Dataset entries:
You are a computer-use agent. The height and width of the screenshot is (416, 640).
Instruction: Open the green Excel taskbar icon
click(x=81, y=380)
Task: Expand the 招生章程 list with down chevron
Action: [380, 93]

Assignment: Please set down each entry again, word for word.

The answer:
You are a computer-use agent. The height and width of the screenshot is (416, 640).
Instruction: Open the green Excel taskbar icon
click(x=81, y=380)
Task: Expand the 招生章程 list with down chevron
Action: [380, 93]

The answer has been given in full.